### Short task
Rewrite the stretch from the line containing "Open the document actions icon in header" through the last line, changing "document actions" to "file options" and leaving everything else untouched.

### Input for this task
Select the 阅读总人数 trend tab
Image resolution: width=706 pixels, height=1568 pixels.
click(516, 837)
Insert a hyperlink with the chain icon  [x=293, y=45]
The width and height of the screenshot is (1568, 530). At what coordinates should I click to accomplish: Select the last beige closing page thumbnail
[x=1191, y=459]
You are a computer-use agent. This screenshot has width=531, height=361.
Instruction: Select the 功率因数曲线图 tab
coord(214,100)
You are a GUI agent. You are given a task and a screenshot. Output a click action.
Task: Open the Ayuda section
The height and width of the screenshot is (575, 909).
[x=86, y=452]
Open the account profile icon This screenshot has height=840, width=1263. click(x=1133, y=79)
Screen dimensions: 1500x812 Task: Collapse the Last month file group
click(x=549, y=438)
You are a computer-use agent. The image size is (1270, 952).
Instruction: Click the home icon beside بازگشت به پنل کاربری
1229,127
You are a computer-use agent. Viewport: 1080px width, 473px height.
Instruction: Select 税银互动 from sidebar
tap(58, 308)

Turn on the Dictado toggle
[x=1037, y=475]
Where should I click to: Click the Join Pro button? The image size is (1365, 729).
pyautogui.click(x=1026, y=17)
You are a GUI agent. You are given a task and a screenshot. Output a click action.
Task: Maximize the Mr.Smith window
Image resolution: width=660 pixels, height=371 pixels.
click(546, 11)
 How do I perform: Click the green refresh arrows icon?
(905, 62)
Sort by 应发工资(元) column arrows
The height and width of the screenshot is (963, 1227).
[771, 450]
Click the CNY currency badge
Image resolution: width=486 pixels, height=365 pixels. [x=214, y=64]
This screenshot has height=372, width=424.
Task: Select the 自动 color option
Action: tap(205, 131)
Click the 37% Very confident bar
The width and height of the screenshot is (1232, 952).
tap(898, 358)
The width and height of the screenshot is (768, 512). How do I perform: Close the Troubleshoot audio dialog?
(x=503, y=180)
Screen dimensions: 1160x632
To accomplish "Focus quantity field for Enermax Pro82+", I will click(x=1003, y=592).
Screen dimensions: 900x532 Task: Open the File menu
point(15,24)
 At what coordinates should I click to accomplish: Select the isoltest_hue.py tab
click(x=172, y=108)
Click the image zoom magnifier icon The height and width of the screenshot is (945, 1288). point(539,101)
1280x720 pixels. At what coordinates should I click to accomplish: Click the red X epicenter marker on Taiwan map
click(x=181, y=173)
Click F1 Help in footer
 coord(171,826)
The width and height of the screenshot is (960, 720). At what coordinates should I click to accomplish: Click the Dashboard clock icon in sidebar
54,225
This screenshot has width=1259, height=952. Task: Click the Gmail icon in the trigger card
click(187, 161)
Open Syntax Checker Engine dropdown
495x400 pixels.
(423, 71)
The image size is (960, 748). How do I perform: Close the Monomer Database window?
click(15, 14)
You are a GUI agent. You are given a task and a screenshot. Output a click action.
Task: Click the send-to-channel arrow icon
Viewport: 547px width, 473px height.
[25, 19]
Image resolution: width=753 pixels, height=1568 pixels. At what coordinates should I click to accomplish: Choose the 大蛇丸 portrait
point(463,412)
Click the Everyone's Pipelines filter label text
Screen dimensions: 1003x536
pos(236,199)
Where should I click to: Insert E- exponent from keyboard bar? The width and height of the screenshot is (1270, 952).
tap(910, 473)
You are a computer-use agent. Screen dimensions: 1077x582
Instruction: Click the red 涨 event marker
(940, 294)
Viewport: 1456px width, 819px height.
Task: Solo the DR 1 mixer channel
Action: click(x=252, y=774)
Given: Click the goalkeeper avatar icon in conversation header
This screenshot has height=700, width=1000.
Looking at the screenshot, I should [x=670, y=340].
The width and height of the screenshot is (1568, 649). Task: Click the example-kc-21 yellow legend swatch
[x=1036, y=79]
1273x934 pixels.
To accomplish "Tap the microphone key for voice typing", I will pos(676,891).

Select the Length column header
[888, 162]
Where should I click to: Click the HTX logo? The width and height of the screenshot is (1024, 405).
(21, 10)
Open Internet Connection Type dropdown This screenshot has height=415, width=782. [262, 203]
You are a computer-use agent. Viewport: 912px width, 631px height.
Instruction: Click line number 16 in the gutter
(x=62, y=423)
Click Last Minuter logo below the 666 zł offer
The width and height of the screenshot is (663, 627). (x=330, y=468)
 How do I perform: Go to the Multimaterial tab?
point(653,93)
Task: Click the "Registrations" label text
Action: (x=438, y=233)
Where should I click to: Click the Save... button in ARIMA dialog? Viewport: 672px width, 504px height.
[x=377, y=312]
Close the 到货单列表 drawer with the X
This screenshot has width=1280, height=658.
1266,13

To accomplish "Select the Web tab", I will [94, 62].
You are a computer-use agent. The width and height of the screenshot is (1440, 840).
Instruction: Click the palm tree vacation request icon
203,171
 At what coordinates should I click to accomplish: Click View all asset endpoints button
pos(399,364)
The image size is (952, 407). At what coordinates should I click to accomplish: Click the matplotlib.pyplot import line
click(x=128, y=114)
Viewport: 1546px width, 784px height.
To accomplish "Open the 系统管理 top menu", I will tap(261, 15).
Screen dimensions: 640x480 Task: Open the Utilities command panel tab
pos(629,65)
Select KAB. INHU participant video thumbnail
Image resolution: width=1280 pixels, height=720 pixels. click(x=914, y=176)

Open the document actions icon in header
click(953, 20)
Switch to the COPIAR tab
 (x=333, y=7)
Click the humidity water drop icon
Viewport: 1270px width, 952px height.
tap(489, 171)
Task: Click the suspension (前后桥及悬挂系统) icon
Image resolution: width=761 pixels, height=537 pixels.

### The result
Open the file options icon in header
click(953, 20)
Switch to the COPIAR tab
 (x=333, y=7)
Click the humidity water drop icon
Viewport: 1270px width, 952px height.
tap(489, 171)
Task: Click the suspension (前后桥及悬挂系统) icon
Image resolution: width=761 pixels, height=537 pixels.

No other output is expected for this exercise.